§ **Texto mostrado**
##########
No es la primera vez que la derecha defiende un sistema de concierto económico como el vasco-navarro y la posibilidad de expandir el mismo a otras regiones. Será difícil expandir un privilegio fiscal si no existe alguien que resulte agraviado. Esa y no otra es la lógica de los privilegios, en contraposición a la de los derechos: los derechos se ostentan en pie de igualdad por todos los ciudadanos; los privilegios son facultades exclusivas de unos pocos, en detrimento y perjuicio de los demás. Un concierto económico para las comunidades autónomas más ricas, o esa perspectiva de autonomía fiscal que permite promocionar el dumping, la competencia desleal y las constantes deslocalizaciones, es una receta muy apreciada por los liberales patrios. Algunos, llevando al extremo esa lógica, defienden un concierto fiscal por individuo. Se trataría de minimizar hasta sus últimas consecuencias las implicaciones imperativas de la redistribución y de la solidaridad interterritorial.

Lo del Partido Popular llama la atención, sobre todo cuando se combina con la defensa verbal de una España de ciudadanos libres e iguales. ¿Qué España de ciudadanos libres e iguales es aquella que blinda privilegios de unos pocos sufragados por los demás, que sacraliza conciertos económicos y derechos históricos, o que vive instalada en un rompecabezas fiscal para perjuicio de los ciudadanos más pobres y desfavorecidos? La dispar fiscalidad entre regiones tiene mucho que ver con las diferentes potencialidades de crecimiento, con el bienestar del que disfrutan unos conciudadanos y otros. Ahí tenemos el ejemplo palmario de las infraestructuras. Pocos se imaginan el escándalo del tren de Extremadura en otras comunidades autónomas. Ciudadanos de primera y segunda, diga lo que diga la retórica de campaña. Un Estado sometido a esas constantes dinámicas centrífugas es un Estado debilitado e incapaz.
##########
§ **Registros almacenados**

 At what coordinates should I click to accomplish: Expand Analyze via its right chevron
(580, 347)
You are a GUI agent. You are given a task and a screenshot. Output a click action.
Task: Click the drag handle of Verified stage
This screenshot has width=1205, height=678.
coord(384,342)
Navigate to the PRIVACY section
##########
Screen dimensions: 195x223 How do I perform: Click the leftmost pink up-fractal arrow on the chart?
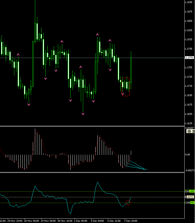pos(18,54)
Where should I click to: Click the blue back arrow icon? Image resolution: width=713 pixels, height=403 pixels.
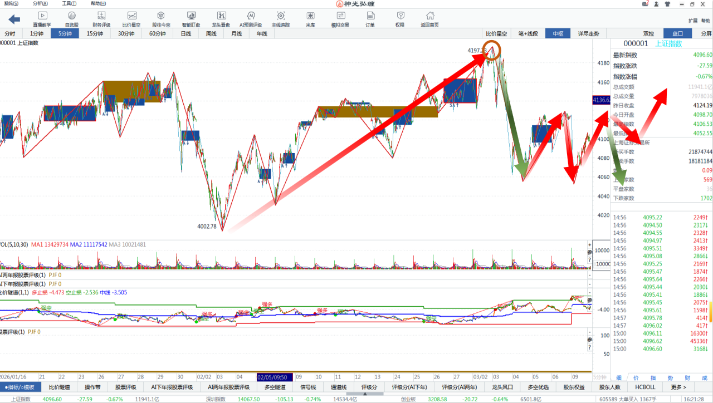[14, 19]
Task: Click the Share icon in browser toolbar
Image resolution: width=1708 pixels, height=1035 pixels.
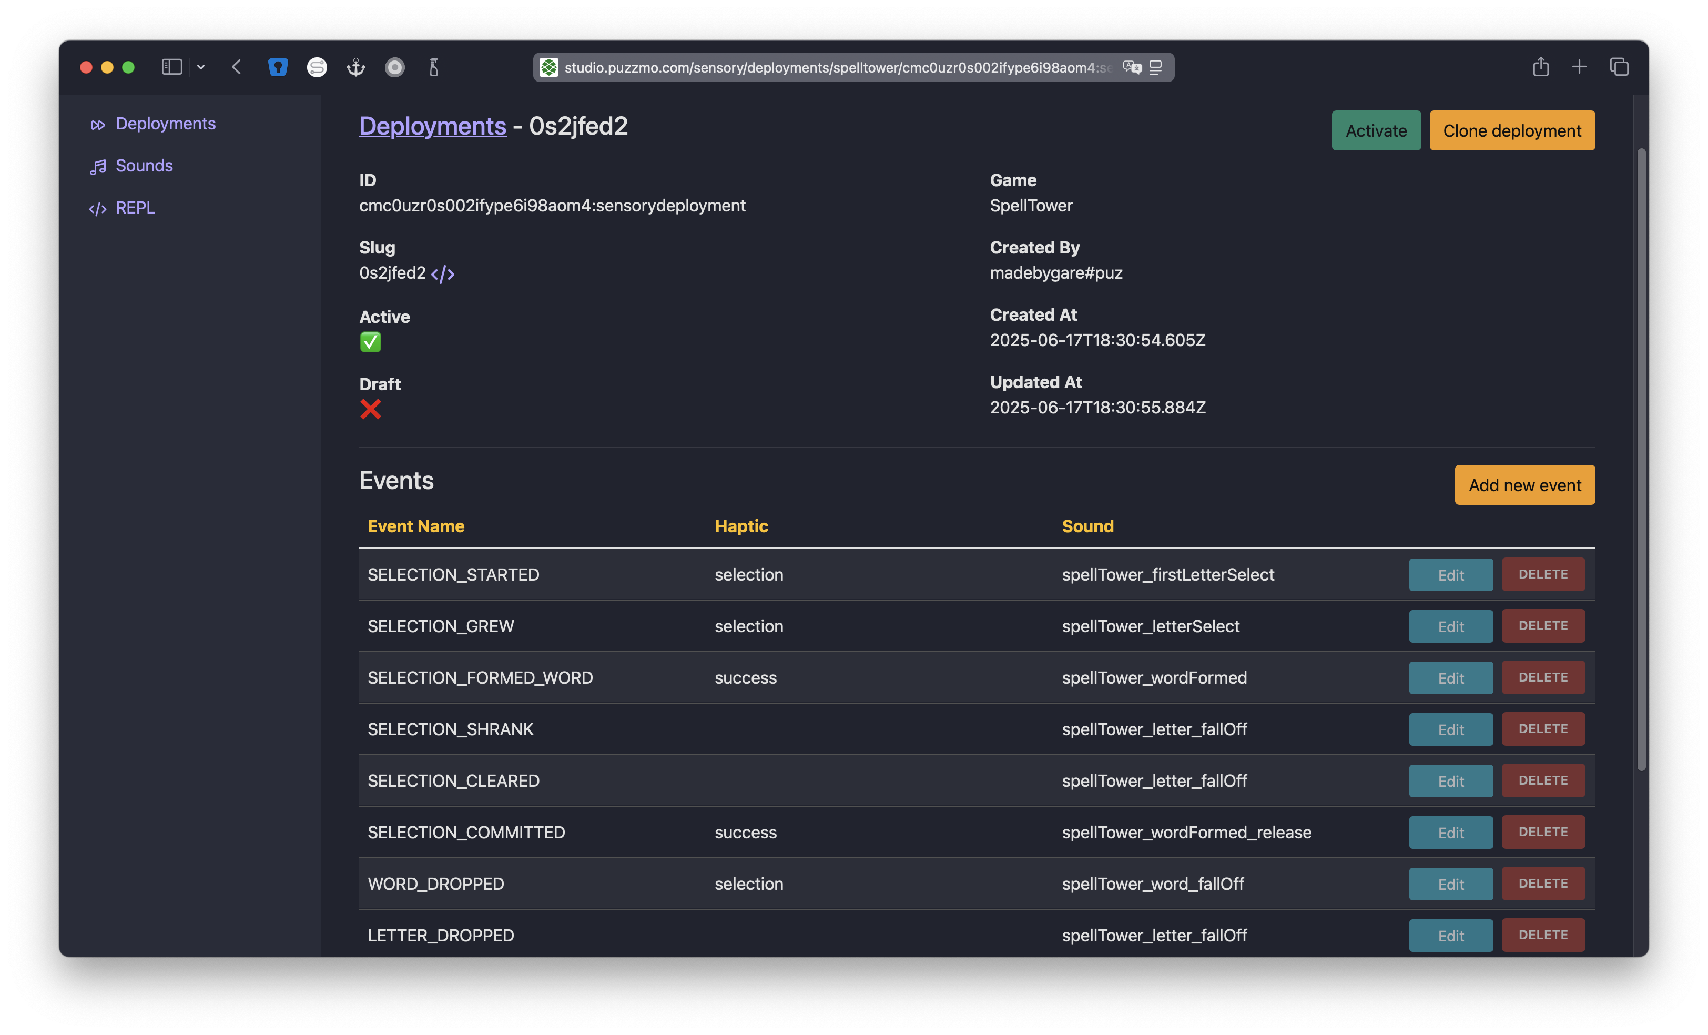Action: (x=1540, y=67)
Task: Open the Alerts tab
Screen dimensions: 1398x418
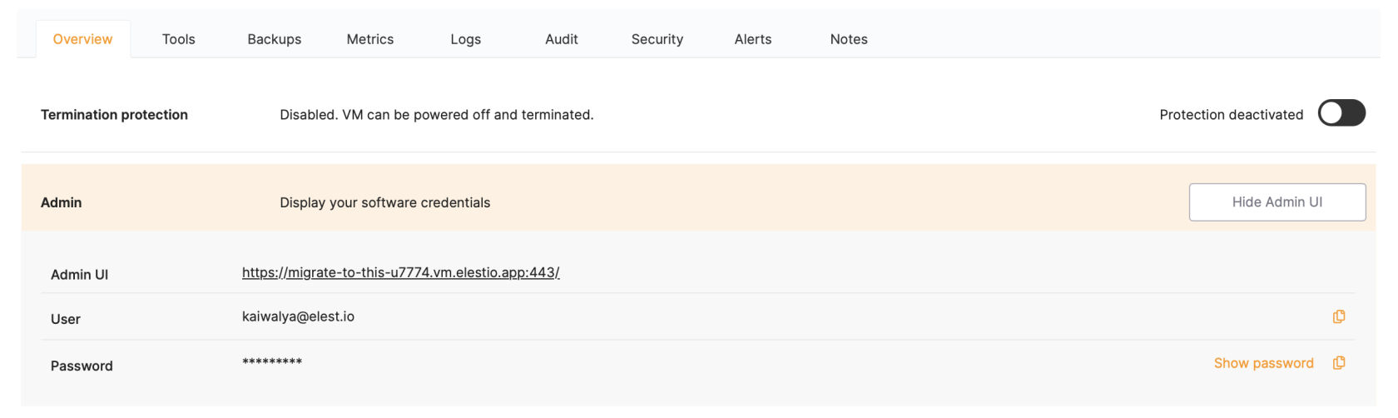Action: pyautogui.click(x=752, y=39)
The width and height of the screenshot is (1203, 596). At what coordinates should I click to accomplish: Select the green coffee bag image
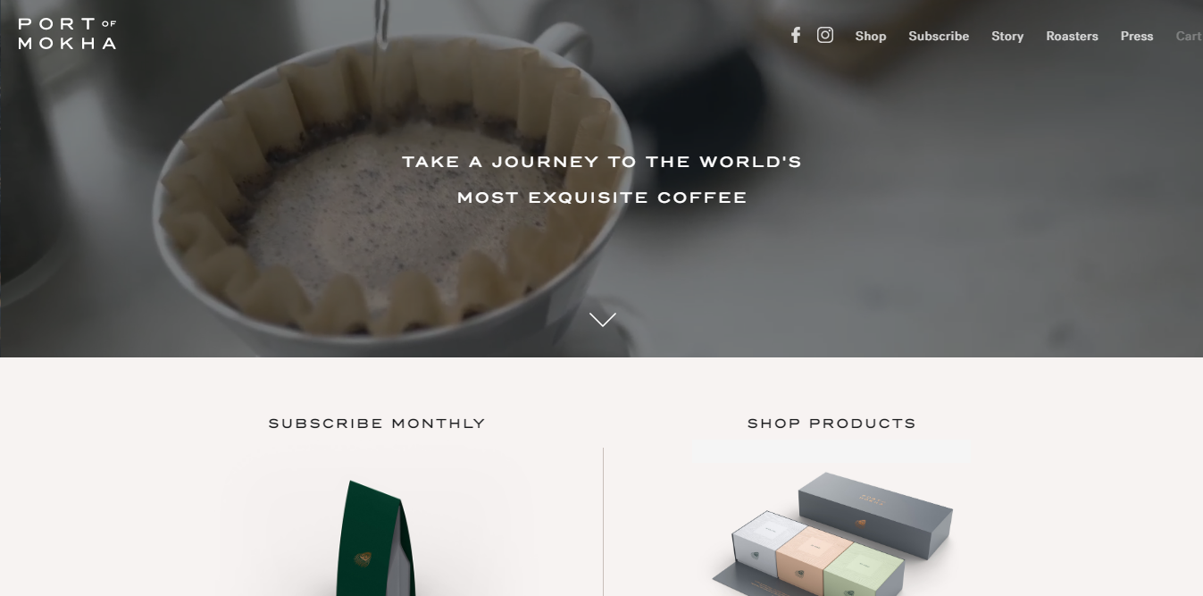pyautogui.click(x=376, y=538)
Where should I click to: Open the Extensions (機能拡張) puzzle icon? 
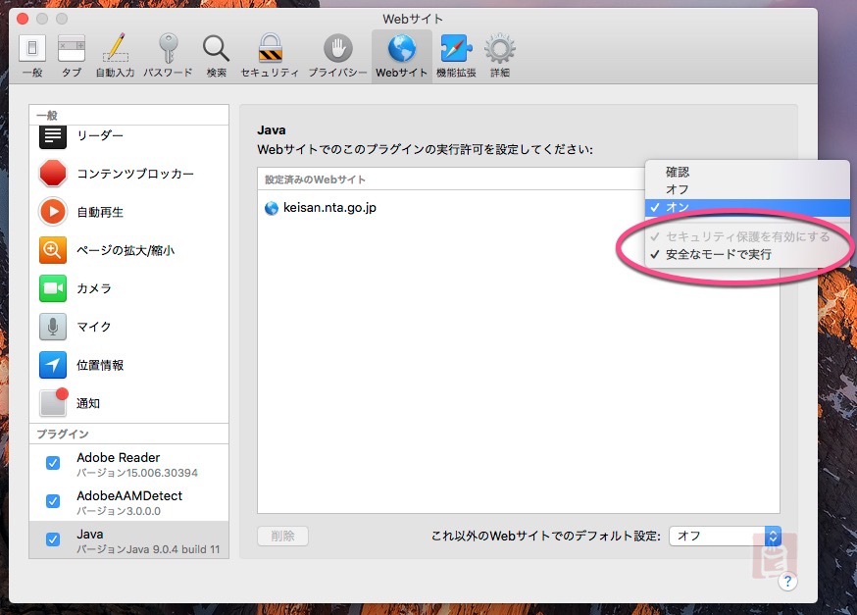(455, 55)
##########
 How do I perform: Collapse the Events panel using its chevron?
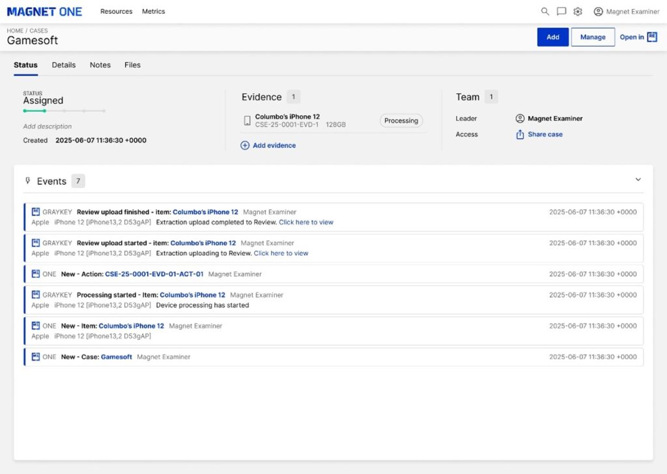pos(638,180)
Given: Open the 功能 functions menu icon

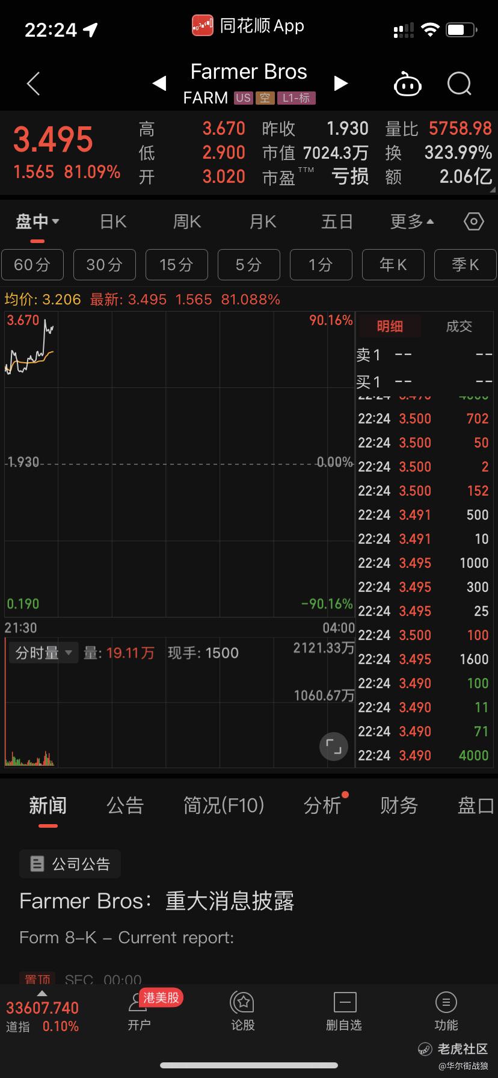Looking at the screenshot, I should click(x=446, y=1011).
##########
§ **Descripción del ejercicio**
Escribe la continuación del texto sobre el concierto económico y los privilegios fiscales a partir de su última frase. Los registros proceden de otra fuente.

§ **Resultado del ejercicio**
Pero no se trata de algo privativo del Partido Popular. Vox ha puesto encima de la mesa un programa económico y fiscal que va más allá aún que el de Casado y Lacalle a la hora de vaciar de financiación, contenido y atribuciones al Estado. Puede sorprender, a la vista de la retórica inflamada a favor de la unidad nacional. Pero la defensa de la nación no puede circunscribirse al ámbito sentimental, porque si no, mal vamos. Con un programa firmemente partidario de eliminar de raíz varios impuestos – precisamente algunos de los impuestos más progresivos y justos – y de reducir drásticamente otros, uno se pregunta hacia qué Estado quieren caminar algunos. En esta materia, por más que se quieran practicar esforzados sortilegios lafferianos, la realidad es la que es. Un Estado social exige financiación; las políticas sociales exigen memoria económica. Las rebajas fiscales rayanas en el populismo exacerbado que propugna Vox revelan el modelo de referencia: un Estado menguante, profundamente mermado y debilitado. Mucho despotricar contra el globalismo pero a la hora de defender la ya de por sí mermada soberanía económica de los Estados, Vox aboga por ahondar en su debilitamiento. ¡Menudo patriotismo!

Aunque cualquier espectador avezado observe superávit de contendientes en este flanco electoral, Ciudadanos también ha optado por asumir con fruición el mantra neoliberal de los impuestos como expolio. Se identifica sin rubor a los impuestos – concebidos así, como un todo, sin distinción ni precisión – como uno de los problemas centrales de este país. Se plantea por tanto una competición a tres para ver quien es capaz de reproducir con más fidelidad los rigores de la ortodoxia liberal, la minimización de la injerencia del Estado en la provisión de servicios. Para emporar las cosas, el partido naranja, antaño destacado por su compromiso con la igualdad, si no material al menos sí formal, de los ciudadanos españoles, ha abrazado recientemente – mientras critica con razón la defensa del concierto económico de Lacalle y del PP – el convenio navarro y el blindaje de los derechos históricos, en su pacto con los foralistas conservadores de Unión del Pueblo Navarro. Cosas veredes, amigo Sancho, pero, sobre todo, cosas profundamente lesivas para la causa de la igualdad.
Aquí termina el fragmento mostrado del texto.